- Coordinates: 39°38′35.54″N 87°16′25.72″W﻿ / ﻿39.6432056°N 87.2738111°W
- Carries: Greencastle Road
- Crosses: Little Racoon Creek
- Locale: Parke, Indiana, United States
- Official name: Greencastle Road Covered Bridge
- Named for: Greencastle Road

History
- Constructed by: Henry Wolf (unconfirmed)
- Built: Before 1863

Location
- Interactive map of Greencastle Road Covered Bridge

= Greencastle Road Covered Bridge =

The Greencastle Road Covered Bridge is a "lost" bridge in the truest of senses, not only is it gone, but the exact records of where, if at all, it existed have been lost to history.
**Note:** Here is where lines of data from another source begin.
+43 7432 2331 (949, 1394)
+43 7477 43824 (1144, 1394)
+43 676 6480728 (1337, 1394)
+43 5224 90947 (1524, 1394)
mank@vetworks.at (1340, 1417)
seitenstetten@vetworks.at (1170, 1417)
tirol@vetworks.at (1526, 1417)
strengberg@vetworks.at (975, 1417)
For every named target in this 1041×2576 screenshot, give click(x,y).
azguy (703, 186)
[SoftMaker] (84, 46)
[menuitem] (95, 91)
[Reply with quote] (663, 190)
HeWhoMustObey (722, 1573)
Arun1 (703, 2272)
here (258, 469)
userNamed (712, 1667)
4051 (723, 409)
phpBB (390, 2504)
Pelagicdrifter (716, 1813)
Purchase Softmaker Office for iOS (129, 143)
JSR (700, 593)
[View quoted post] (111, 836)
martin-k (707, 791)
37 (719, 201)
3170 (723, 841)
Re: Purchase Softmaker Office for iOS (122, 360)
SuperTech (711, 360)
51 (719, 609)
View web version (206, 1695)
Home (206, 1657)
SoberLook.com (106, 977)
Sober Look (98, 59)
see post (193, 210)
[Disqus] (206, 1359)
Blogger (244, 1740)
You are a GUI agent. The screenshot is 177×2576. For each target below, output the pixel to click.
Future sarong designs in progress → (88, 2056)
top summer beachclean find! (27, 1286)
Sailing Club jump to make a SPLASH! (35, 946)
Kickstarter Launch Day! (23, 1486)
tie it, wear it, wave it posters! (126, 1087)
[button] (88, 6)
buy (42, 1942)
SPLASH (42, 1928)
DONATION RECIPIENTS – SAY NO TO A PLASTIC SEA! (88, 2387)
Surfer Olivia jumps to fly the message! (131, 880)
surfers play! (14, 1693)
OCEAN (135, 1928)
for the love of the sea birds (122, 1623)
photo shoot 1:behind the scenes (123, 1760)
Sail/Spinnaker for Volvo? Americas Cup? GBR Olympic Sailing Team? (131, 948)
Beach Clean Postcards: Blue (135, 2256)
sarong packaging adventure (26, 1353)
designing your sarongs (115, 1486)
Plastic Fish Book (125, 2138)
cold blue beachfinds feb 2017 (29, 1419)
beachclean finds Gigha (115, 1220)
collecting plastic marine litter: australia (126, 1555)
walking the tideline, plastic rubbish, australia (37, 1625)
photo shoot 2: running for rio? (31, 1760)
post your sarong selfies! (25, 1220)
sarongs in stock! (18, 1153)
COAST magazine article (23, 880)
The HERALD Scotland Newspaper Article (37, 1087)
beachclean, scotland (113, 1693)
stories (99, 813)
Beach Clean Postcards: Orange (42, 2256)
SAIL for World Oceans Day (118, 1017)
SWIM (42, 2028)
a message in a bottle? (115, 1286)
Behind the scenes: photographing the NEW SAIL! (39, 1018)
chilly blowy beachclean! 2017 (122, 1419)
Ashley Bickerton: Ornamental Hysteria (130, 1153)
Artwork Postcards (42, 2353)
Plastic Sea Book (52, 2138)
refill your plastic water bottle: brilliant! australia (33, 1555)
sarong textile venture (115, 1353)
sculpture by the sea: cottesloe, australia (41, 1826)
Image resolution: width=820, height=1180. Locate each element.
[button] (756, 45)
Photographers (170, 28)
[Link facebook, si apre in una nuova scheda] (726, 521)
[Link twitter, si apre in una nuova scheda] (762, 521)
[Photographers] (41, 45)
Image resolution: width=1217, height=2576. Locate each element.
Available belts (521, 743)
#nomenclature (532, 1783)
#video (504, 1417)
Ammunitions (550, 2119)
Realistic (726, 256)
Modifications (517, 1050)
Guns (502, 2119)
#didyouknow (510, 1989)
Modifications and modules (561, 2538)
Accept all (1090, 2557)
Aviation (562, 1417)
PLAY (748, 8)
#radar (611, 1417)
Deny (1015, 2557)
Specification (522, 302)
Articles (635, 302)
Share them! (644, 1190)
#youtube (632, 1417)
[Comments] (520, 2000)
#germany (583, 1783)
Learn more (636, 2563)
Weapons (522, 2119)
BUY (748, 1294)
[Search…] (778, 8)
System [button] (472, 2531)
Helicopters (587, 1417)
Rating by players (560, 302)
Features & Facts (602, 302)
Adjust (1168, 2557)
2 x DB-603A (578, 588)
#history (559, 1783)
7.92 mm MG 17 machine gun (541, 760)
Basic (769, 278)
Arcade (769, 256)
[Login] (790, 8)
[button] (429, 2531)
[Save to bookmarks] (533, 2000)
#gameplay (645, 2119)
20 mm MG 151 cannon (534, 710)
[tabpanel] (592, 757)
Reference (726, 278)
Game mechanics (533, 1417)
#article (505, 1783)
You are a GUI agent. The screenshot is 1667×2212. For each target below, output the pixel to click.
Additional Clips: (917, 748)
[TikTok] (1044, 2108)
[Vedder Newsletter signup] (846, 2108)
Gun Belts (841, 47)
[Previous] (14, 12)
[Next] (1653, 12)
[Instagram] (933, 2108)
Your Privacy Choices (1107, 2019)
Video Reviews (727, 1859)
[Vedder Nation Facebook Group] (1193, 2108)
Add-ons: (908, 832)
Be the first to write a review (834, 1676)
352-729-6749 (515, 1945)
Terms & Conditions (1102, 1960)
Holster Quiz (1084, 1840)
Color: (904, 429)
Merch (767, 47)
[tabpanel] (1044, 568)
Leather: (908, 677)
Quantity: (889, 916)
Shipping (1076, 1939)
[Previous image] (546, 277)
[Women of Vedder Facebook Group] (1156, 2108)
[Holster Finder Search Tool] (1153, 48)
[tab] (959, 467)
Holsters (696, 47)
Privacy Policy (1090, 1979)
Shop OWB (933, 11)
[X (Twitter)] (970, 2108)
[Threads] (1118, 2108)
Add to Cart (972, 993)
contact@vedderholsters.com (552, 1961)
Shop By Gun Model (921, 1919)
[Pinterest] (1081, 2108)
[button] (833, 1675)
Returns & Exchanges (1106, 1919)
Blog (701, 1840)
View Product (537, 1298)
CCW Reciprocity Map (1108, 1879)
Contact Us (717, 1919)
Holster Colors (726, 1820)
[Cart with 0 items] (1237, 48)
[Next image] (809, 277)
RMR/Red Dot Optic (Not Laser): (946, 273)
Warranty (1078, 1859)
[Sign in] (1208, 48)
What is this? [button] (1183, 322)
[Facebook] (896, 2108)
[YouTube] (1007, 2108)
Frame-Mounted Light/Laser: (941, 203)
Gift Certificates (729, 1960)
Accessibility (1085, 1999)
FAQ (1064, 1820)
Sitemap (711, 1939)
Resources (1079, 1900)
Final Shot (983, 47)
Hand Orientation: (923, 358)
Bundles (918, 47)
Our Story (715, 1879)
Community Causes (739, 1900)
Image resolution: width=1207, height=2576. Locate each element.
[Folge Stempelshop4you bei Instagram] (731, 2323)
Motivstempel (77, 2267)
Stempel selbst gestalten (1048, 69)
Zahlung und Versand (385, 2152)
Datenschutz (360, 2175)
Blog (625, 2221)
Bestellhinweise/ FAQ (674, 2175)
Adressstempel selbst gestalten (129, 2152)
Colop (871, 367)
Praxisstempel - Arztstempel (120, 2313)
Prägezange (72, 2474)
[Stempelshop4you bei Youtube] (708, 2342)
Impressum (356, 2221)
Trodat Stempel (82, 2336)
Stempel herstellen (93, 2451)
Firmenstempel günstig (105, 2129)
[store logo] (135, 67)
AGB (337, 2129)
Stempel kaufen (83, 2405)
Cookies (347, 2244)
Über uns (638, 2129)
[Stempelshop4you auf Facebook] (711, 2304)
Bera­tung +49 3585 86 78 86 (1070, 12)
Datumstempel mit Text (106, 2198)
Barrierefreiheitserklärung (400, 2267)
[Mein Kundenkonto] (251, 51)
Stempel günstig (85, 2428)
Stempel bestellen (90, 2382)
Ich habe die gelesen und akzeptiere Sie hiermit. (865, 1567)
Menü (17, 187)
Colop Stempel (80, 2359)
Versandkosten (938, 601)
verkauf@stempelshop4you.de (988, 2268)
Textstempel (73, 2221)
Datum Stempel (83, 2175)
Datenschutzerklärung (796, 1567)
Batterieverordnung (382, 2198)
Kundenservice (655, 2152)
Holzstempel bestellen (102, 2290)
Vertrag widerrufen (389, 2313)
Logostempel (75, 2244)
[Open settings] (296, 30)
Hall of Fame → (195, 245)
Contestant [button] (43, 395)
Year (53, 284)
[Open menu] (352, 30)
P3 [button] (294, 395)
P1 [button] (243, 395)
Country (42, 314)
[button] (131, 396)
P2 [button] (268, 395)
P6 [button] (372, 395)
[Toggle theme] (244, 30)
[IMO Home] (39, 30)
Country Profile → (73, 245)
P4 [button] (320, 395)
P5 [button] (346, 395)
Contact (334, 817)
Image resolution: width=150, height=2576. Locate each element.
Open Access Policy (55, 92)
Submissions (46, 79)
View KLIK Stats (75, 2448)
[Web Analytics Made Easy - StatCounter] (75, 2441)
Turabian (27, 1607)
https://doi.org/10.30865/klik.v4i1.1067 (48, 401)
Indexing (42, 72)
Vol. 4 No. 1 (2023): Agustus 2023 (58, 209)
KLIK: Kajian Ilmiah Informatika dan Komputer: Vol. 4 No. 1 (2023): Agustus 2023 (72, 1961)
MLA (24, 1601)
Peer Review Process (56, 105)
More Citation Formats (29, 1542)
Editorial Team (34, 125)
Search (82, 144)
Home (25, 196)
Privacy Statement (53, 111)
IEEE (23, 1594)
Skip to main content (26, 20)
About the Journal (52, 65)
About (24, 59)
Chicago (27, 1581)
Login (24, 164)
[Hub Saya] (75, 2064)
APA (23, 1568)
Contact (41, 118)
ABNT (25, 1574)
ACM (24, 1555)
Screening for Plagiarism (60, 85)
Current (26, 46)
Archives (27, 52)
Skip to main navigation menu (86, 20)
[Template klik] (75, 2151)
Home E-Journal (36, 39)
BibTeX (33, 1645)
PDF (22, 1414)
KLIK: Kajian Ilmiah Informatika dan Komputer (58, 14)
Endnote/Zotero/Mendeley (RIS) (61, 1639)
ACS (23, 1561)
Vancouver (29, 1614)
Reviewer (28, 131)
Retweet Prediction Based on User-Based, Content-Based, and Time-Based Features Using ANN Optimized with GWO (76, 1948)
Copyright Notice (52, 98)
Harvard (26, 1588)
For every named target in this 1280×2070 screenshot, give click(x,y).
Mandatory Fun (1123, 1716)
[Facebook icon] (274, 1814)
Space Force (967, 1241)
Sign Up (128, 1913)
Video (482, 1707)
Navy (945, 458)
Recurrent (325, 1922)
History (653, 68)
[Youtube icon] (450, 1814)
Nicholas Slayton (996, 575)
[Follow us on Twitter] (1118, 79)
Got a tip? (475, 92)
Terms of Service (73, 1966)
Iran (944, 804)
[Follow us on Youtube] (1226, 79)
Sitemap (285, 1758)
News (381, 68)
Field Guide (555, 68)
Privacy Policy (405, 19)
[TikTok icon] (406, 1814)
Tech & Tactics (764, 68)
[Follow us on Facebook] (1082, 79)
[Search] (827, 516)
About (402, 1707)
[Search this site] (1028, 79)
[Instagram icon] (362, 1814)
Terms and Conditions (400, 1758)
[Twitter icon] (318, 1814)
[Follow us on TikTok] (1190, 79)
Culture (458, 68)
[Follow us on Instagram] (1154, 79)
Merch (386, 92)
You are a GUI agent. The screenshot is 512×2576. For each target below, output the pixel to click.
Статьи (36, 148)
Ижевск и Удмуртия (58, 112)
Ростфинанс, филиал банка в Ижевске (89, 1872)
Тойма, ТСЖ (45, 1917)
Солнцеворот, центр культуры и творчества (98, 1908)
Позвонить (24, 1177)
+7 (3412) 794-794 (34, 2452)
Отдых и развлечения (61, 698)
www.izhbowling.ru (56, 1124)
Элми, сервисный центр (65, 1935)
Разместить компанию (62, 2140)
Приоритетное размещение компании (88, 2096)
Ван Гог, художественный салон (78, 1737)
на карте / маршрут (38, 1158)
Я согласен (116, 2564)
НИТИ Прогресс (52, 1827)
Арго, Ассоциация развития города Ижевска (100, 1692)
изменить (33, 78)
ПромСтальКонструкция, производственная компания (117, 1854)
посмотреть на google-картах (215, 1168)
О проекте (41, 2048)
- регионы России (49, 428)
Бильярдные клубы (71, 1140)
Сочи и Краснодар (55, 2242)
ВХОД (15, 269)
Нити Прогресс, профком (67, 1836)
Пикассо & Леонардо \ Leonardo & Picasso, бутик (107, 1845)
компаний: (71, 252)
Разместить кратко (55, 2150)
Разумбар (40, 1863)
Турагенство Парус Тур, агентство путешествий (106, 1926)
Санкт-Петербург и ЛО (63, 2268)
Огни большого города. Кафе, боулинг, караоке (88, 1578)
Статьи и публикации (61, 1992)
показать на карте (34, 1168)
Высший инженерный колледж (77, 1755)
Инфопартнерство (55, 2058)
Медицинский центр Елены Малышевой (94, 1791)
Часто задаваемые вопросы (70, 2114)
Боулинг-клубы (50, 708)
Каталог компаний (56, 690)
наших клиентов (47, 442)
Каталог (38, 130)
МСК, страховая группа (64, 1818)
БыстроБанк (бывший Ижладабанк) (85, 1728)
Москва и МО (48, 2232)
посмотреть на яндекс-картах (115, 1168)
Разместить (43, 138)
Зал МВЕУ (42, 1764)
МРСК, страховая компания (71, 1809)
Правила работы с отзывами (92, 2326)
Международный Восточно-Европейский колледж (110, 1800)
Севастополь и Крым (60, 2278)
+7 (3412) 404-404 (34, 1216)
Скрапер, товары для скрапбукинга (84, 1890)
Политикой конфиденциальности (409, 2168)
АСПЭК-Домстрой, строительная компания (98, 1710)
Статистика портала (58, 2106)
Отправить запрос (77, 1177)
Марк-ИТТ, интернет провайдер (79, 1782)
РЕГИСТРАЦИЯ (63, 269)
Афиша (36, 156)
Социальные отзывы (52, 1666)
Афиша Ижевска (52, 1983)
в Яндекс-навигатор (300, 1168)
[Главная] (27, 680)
Henry Wolf probably built it sometime before 1863 on a section of Greencastle Road that no longer exists.

==History==

===Construction===
There are Parke County records showing that in 1863 J.J. Daniels was paid $40 to repair the Greencastle Road Covered Bridge and that later that year he was also contracted to dismantle the bridge. After dismantling the bridge the pieces were piled nearby with the intention of rebuilding the bridge at another location. In 1865 the County Commissioners considered a location 300 yards upstream, "in line with a certain dead oak tree," to be a fitting location to move the bridge to. However, Dan Chamberlain's research would indicate that the bridge was never moved and relocated to this spot and that it probably went on to rot where it had been piled by Daniels. Another theory though, by Juliet Snowden, is that the actual bridge referred to is the bridge on the Rockville-Greencastle Road, now call the New Discovery Road, and that Daniels used the parts from the bridge to build the Crooks Covered Bridge in 1867.